Available data:
_____
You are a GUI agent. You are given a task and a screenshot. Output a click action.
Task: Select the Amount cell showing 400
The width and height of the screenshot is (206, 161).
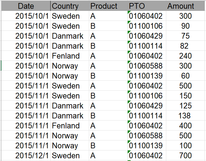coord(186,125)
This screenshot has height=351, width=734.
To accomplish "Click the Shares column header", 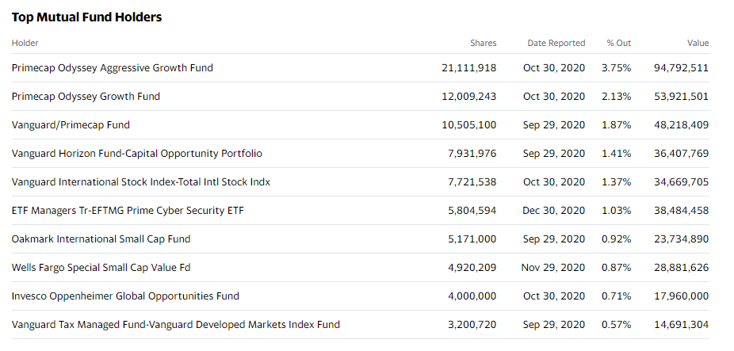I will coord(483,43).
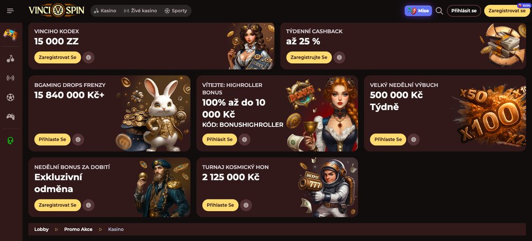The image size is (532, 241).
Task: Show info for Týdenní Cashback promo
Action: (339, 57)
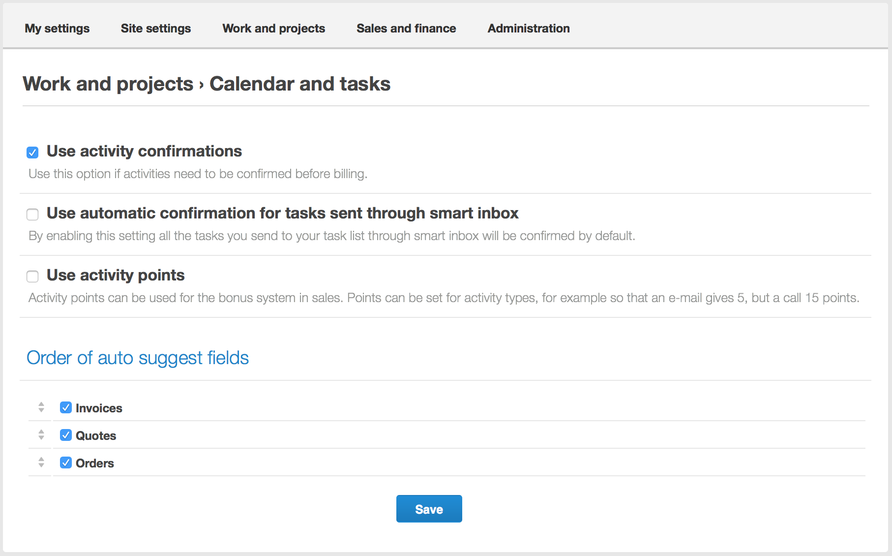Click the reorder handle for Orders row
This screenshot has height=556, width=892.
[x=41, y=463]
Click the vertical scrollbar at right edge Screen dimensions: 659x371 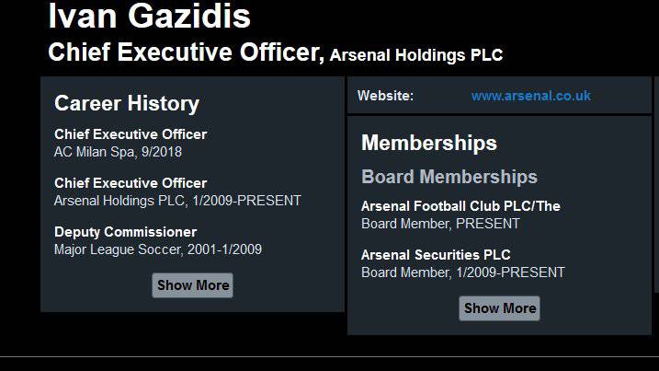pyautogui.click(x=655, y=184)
_____
Using the data above, set down each line from the line with "The width and" to the line with "This screenshot has height=351, width=734." exactly, both ends included, and leave the pictures behind. Nothing else belongs.

Answer box:
The width and height of the screenshot is (206, 161).
coord(186,125)
This screenshot has height=351, width=734.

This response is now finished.